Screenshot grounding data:

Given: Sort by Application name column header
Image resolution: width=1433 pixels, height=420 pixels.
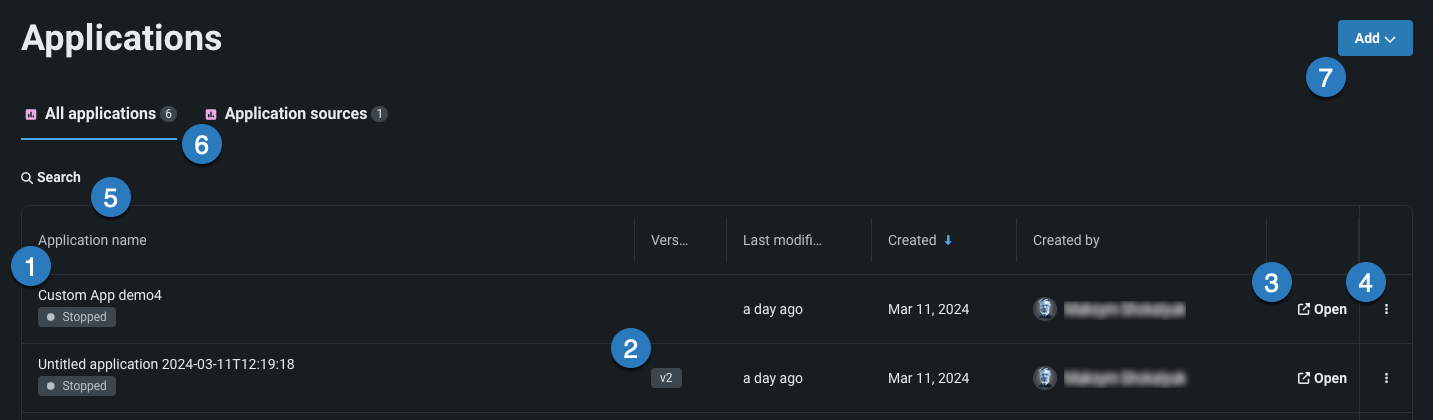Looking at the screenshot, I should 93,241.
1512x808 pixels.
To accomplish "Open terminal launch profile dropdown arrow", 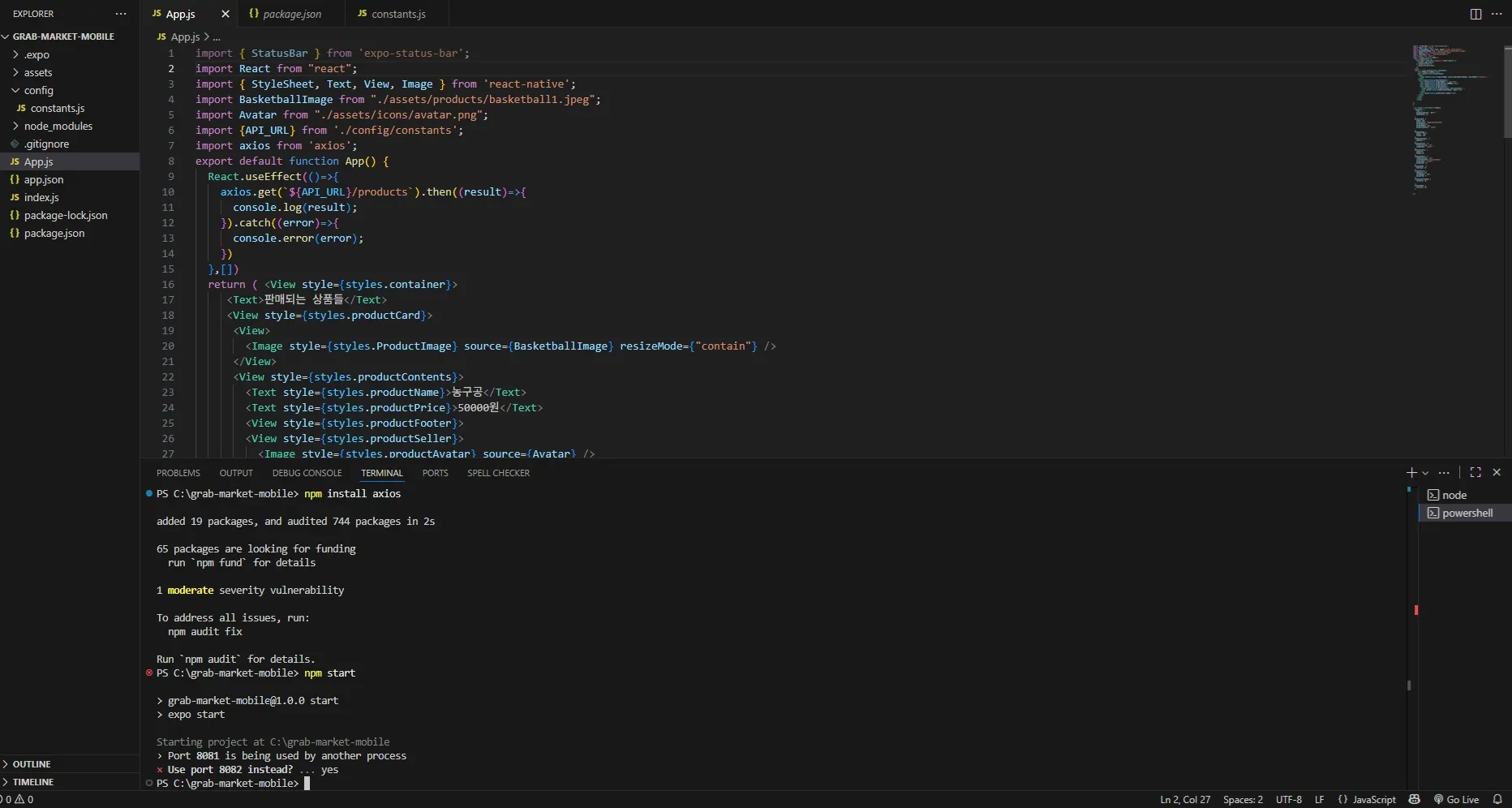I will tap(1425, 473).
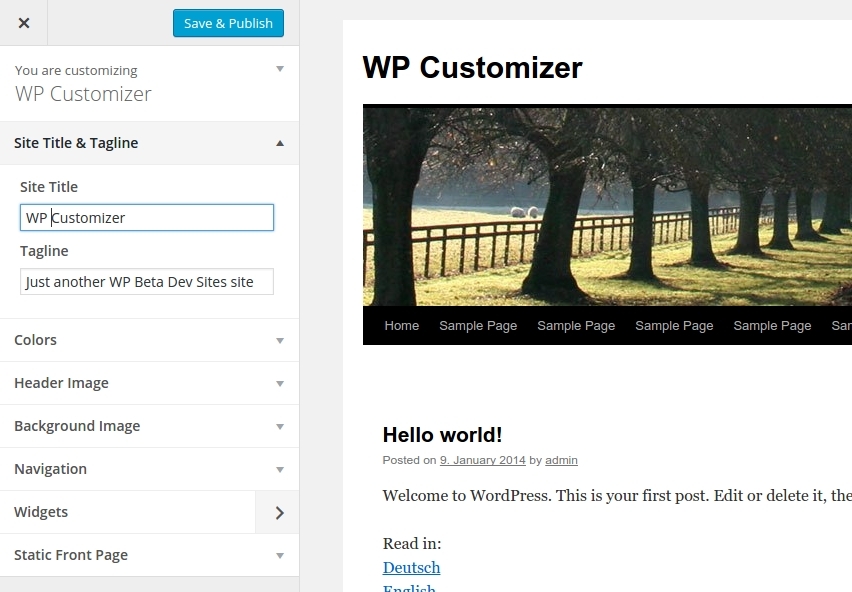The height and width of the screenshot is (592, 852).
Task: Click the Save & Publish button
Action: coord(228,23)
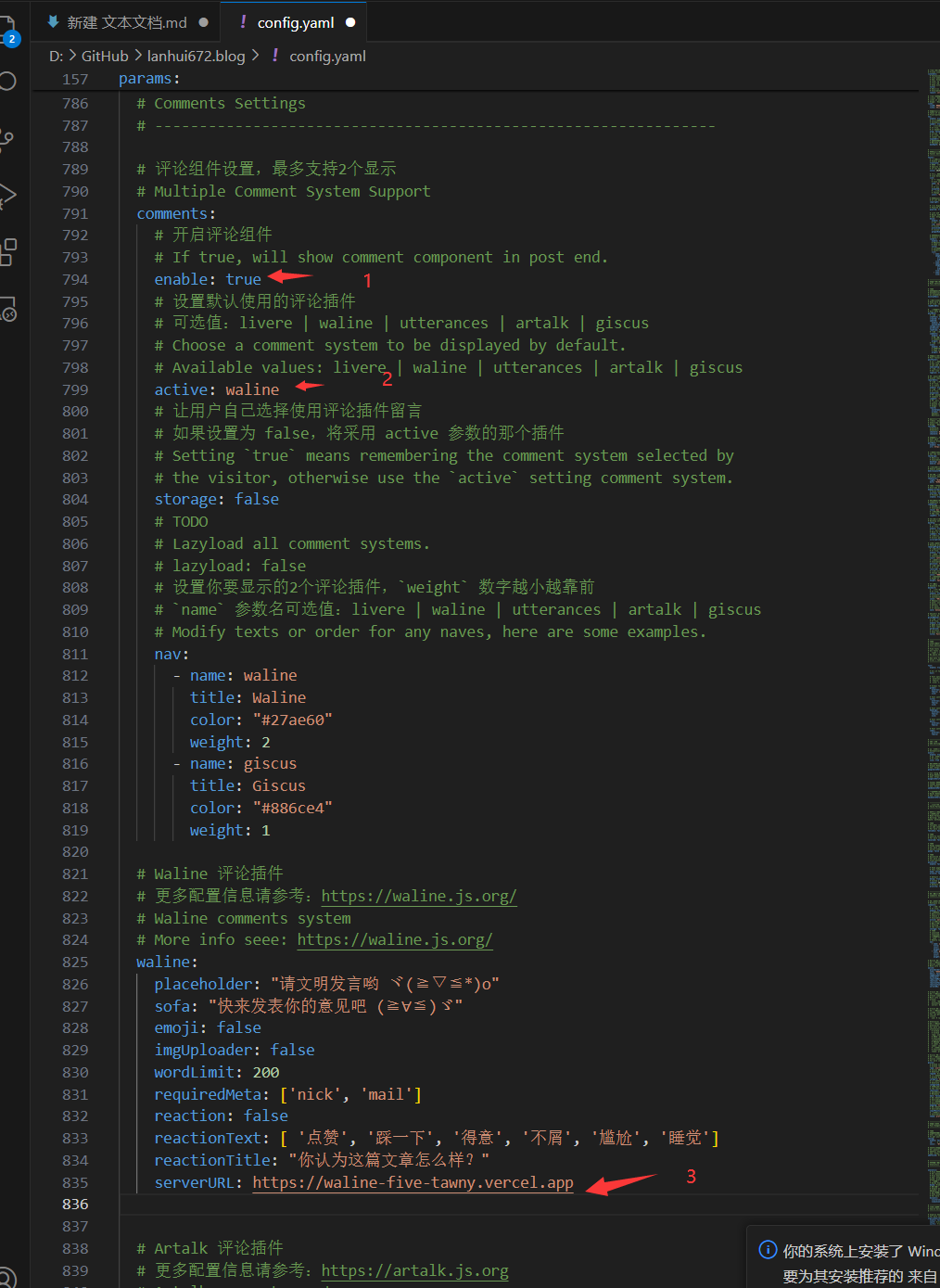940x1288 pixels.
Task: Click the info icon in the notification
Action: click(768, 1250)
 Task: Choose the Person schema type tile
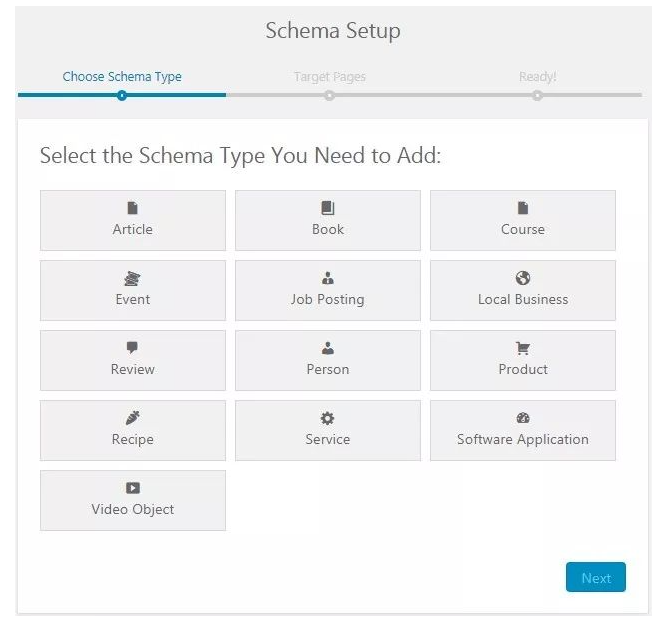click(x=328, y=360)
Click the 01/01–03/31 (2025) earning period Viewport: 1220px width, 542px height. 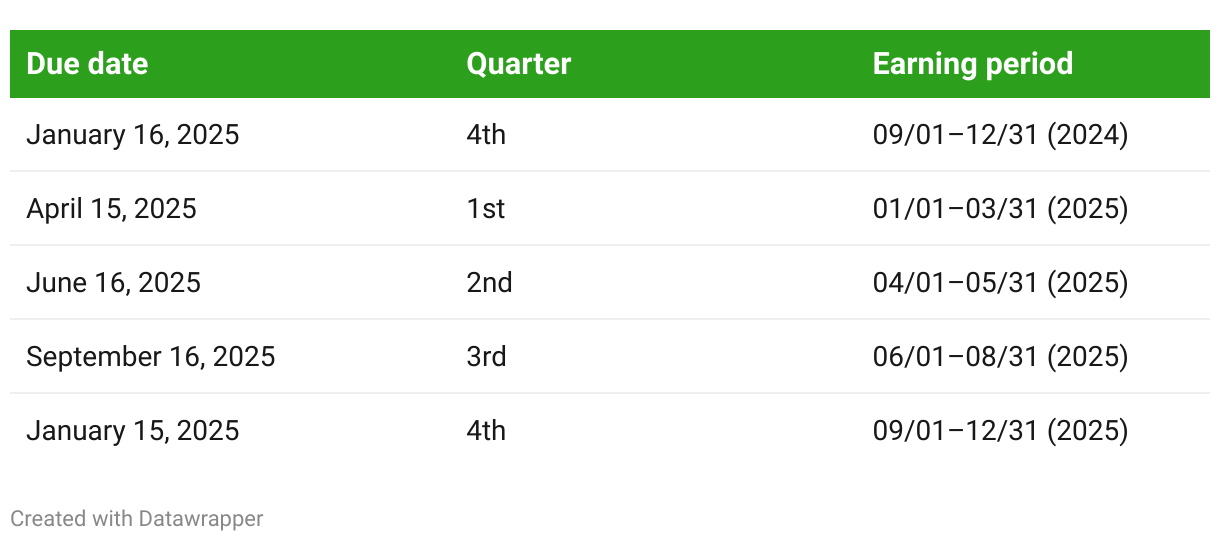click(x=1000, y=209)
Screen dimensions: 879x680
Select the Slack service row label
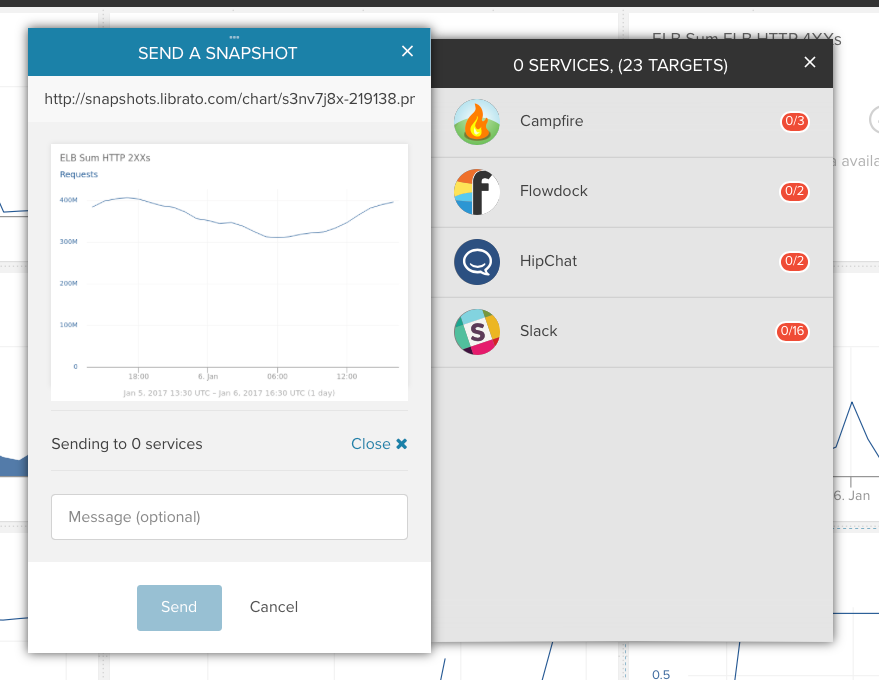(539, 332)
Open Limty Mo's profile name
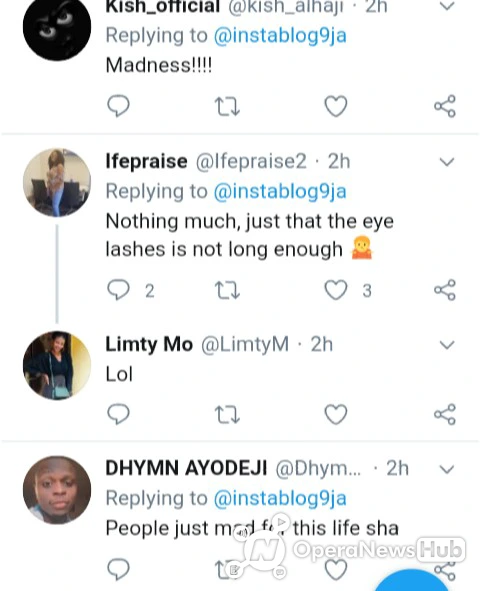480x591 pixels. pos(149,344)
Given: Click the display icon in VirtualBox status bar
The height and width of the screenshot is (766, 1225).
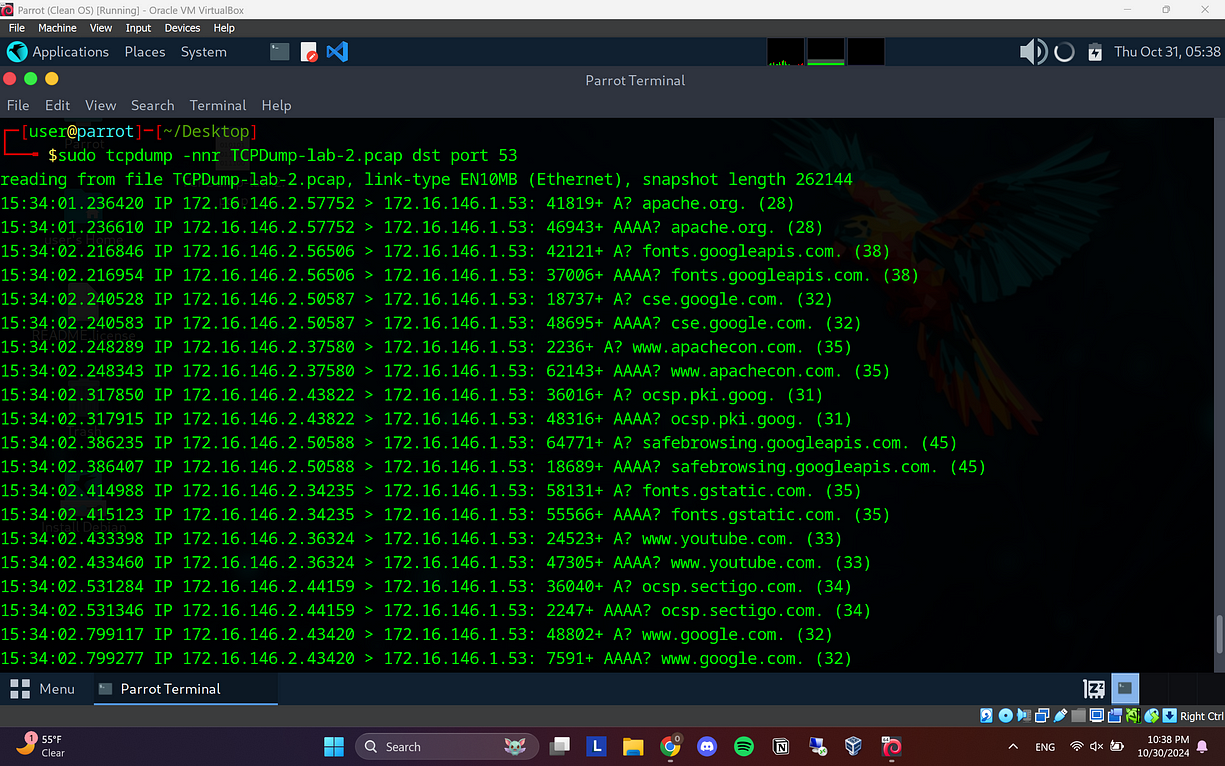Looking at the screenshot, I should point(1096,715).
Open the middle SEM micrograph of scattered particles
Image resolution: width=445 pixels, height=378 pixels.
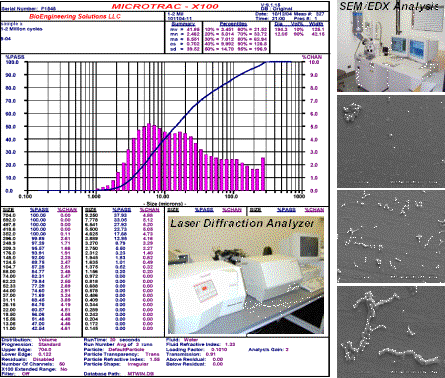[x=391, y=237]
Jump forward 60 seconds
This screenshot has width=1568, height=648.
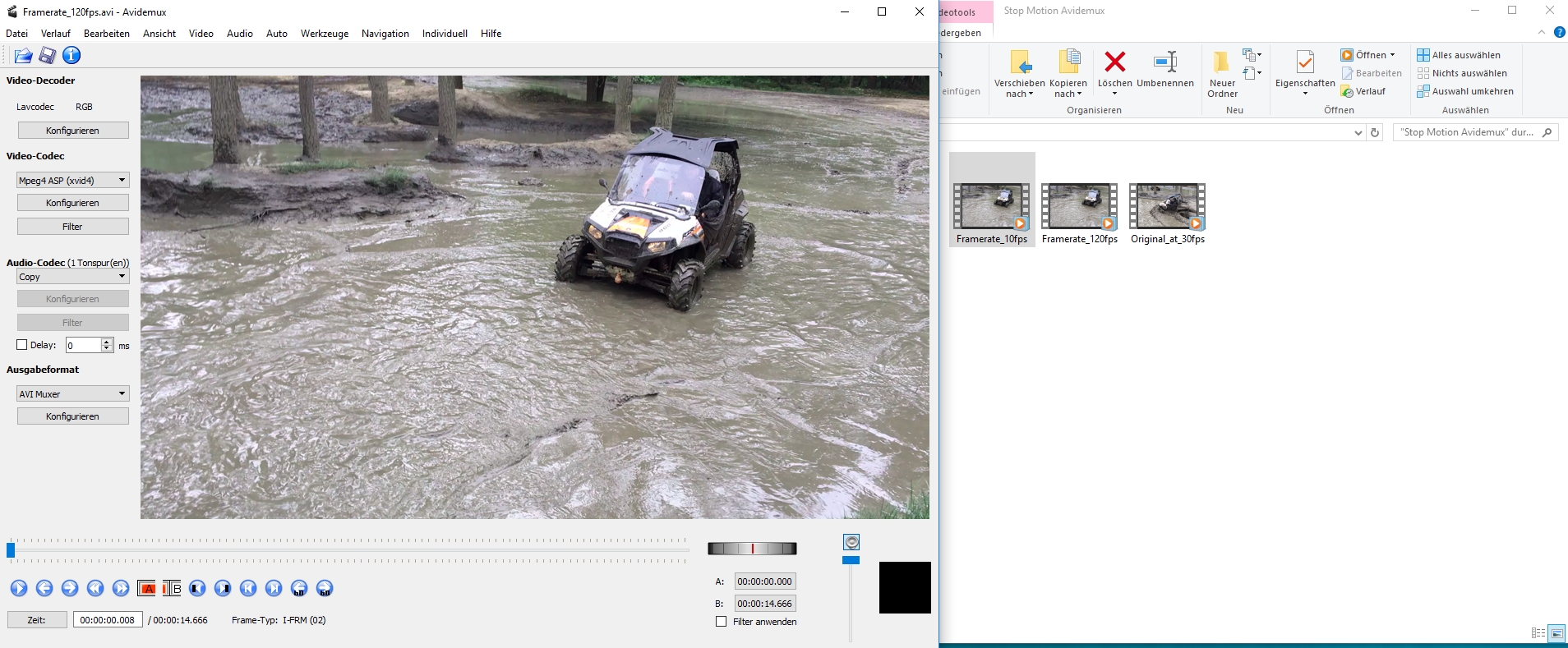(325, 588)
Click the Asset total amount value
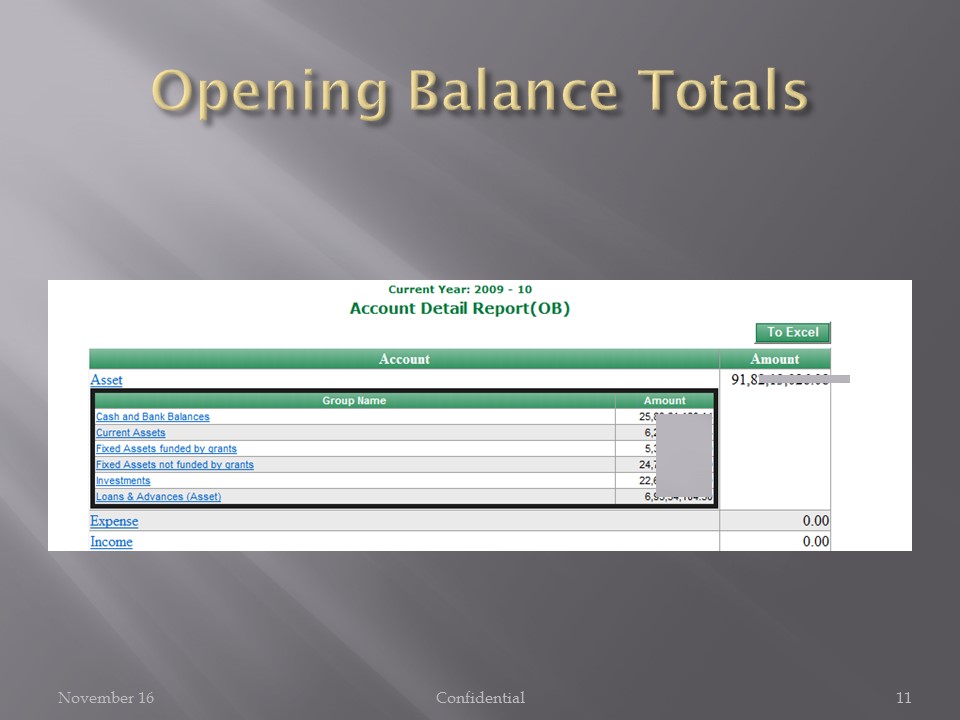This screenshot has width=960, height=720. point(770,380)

• _WORK ORDER_
An acceptable answer consists of the lines above from the one holding "Image resolution: width=445" to the end of the data, repeated exactly and containing no pictures.

• _SOLUTION FOR THIS EXERCISE_
Image resolution: width=445 pixels, height=378 pixels.
[x=391, y=237]
Jump forward 60 seconds
This screenshot has width=1568, height=648.
(325, 588)
Click the Asset total amount value
This screenshot has width=960, height=720. point(770,380)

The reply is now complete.